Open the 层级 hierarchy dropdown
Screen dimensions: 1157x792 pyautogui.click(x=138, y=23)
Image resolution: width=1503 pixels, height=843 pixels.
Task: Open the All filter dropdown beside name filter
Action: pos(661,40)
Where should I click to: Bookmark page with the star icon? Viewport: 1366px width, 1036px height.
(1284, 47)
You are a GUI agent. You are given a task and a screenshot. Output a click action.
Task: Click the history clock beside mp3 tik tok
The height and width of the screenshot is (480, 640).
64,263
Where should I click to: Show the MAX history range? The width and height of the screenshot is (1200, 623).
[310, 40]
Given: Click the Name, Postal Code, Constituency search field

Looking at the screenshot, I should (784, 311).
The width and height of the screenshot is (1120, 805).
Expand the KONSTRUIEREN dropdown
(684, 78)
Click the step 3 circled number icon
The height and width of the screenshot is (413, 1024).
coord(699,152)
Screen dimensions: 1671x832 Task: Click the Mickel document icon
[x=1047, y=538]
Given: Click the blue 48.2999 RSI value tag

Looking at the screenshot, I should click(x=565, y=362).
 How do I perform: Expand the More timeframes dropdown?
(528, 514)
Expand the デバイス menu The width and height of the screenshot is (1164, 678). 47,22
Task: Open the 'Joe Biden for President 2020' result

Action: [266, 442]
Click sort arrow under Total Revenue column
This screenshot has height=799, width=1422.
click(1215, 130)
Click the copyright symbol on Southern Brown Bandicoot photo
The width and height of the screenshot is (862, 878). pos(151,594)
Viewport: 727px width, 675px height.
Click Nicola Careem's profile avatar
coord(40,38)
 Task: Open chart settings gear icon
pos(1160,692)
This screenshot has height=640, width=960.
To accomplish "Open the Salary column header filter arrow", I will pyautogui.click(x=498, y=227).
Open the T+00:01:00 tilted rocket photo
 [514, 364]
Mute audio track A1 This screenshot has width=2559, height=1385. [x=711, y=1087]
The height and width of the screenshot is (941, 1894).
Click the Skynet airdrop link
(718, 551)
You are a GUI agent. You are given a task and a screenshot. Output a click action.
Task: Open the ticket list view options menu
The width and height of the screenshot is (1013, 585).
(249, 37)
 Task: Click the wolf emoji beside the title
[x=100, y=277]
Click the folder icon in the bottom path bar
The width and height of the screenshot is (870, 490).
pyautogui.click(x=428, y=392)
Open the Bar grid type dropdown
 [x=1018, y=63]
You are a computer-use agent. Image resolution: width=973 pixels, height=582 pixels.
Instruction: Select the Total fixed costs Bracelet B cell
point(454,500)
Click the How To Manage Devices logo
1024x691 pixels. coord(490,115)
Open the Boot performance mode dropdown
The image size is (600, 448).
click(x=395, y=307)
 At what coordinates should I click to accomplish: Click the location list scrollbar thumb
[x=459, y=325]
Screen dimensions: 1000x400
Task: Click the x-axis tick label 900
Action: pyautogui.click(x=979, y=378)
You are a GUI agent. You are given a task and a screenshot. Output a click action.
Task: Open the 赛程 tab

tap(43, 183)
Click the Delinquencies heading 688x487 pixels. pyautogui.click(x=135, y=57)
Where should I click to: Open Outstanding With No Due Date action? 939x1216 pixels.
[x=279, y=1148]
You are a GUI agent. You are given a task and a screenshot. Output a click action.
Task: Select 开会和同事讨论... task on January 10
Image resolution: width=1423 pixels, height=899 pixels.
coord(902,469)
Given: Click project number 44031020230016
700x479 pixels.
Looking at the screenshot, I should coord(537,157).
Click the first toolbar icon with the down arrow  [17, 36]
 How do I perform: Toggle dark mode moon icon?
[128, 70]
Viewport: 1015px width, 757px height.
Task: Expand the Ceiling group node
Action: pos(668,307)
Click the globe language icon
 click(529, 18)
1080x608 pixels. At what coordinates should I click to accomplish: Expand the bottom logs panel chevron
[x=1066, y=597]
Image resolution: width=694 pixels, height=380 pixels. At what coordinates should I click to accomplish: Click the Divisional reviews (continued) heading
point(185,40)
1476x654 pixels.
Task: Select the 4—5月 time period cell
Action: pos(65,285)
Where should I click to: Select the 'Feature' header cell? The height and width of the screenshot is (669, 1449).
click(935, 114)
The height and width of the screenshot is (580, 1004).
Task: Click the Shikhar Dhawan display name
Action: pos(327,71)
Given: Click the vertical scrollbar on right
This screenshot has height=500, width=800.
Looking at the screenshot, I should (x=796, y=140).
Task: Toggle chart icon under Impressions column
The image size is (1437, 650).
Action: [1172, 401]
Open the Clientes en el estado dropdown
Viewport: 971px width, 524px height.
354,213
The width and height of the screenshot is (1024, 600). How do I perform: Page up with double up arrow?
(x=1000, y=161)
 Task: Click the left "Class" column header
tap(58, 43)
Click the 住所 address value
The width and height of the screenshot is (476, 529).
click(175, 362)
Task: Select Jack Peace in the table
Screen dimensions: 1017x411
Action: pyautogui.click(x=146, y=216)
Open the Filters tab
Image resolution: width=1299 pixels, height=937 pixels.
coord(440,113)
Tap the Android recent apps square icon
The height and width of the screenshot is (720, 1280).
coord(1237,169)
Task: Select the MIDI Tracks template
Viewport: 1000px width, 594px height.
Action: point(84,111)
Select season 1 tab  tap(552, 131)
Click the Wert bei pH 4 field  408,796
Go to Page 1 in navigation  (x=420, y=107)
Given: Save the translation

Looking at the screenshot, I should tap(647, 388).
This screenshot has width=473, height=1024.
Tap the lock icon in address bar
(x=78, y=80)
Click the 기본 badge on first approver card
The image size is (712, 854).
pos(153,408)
§ §
= Assignment =
Only the lines from the one bearing "Tap the lock icon in address bar" through the end of the entries above belong in the answer, each one exactly as given.

= Task answer =
Tap the lock icon in address bar
(x=78, y=80)
Click the 기본 badge on first approver card
The image size is (712, 854).
pos(153,408)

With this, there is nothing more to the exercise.